Dunque, “esaltando “la sobrieta’, la pazienza, l’impegno personale, il protagonismo aziendale e familiare, la funzione suppletiva delle famiglie rispetto ai buchi di copertura del welfare pubblico, la solidarieta’ diffusa e l’associazionismo, la vslorizzazione del territorio”. Ma “nella ‘restanza’ non c’e’ solo l’eredita’ del nostro tradizionale modello si sviluppo – ricorda il Censis – C’e’ anche qualche complesso di colpa per quello che non abbiamo fatto e che quindi resta da fare”.

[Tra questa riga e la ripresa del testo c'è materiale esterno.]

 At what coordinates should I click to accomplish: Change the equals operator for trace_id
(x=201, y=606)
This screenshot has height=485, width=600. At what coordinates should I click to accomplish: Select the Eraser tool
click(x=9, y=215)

In questo anno, ” abbiamo visto in atto da un lato impegnative politiche di vertice volte ad allineare il sistema al rigore predicato e perseguito dalle piu’ influenti sedi di potere europeo e dall’altro milioni di persone sopravvivere da sole alla crisi”. Pero’, “si e’ trattato di due dinamiche importanti ma pur sempre parallele, visto che non si sono integrate fra loro, anzi hanno di fatto agito con reciproco senso di alterita’ e talvolta di conflittualita’. Se restassero in parallelismo ci potrebbe essere il pericolo di una ulteriore divaricazione”. Ma, avverte in conclusione il Censis, “contrapposizioni di questo tipo oggi sarebbero fuori luogo, visto che vive nel Paese una serieta’ collettiva, nelle preoccupazioni come nell’impegno, prima impensabile e che non va dispersa nelle venature conflittuali delle prossime vicende elettorali”.